At Thunder Road, he'll tackle his first 26.2

This is the last in a series of profiles saluting everyday Charlotte-area runners who are tackling the 13.1-mile and 26.2-mile distances for the first time at the Thunder Road Marathon on Saturday.

Jonathan Heigel, 40, Charlotte
Occupation: Management Consultant.
Competing in: Saturday's full marathon.
Been running: "Off and on since high school, but running long distance seriously only for the past two years as part of a triathlon training focus."
Longest race to date: Half marathon.
Longest training run: 24 miles.
Goal for Saturday's race:‬ "A smart race with a respectable finish -- not jinxing myself with a public time promise."

Q. Why are you doing this?
As an personal fitness goal, but also as preparation for my first full Ironman triathlon in 2010. My wife wisely pointed out it might be a good idea to actually race a standalone 26.2 miles before tacking one on the end of a long race day in the water and on the bike.
Q. What's been the worst training mistake you've made?
Running too hard in training. A good friend and coach once told me "you have to run slow to run fast" -- she's certainly right about building base before trying to set the world on fire.

Q. What was your most significant training breakthrough?
I was pretty amazed the first time I went over 20 miles on a long Saturday morning training run and still could walk afterwards. Two years ago, I'd have thought 20 miles was a long distance to drive, let alone run.

Q. Anything you've turned to for inspiration during your training?
Yes, this quote from Theodore Roosevelt: "It is not the critic who counts: not the man who points out how the strong man stumbles or where the doer of deeds could have done better. The credit belongs to the man who is actually in the arena, whose face is marred by dust and sweat and blood, who strives valiantly, who errs and comes up short again and again, because there is no effort without error or shortcoming, but who knows the great enthusiasms, the great devotions, who spends himself for a worthy cause; who, at the best, knows, in the end, the triumph of high achievement, and who, at the worst, if he fails, at least he fails while daring greatly, so that his place shall never be with those cold and timid souls who knew neither victory nor defeat."

Q. Speaking of quotes, do you have a mantra you'll use if the going gets tough?
"Break it down and deal with it!" Get respectably up the next hill, to the next stoplight, or the next turn and live in the moment. Thinking about how many miles are left does you no good.

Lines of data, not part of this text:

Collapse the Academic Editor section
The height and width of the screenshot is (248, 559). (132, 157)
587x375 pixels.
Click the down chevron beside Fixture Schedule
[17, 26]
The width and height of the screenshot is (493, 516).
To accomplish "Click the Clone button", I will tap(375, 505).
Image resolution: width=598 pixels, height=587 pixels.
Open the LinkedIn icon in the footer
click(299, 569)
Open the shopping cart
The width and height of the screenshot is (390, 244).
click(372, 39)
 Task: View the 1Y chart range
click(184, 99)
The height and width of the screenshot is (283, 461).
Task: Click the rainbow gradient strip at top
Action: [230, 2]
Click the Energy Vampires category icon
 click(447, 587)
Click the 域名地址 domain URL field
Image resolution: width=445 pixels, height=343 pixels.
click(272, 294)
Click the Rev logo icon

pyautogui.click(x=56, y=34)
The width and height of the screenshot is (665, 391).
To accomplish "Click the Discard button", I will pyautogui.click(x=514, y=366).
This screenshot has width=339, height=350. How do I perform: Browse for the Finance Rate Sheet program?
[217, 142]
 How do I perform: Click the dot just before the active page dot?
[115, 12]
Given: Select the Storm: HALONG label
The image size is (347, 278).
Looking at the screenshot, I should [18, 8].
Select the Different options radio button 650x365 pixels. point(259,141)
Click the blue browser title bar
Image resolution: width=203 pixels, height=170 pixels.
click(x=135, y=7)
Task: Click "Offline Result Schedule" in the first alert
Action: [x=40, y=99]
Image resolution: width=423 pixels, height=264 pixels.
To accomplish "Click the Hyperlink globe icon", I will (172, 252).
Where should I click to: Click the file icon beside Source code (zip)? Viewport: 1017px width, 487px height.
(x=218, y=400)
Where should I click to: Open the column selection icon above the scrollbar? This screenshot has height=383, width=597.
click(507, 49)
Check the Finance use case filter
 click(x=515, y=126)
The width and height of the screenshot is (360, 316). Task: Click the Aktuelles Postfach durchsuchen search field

Q. What are the most significant things you've learned about yourself during this whole process?
I'm a marathoner trapped in the body of a linebacker, struggling to escape! ... Coming from a strong bicycling and swimming background, I saw running as a necessary evil in triathlon. As I've focused on the long run, especially in terms of form and discipline, I've found I actually like it, almost as much as my other endurance disciplines. I've also gained extreme respect for those runners out there competing in ultra-distance road and trail races. Who knows how far I'll end up running?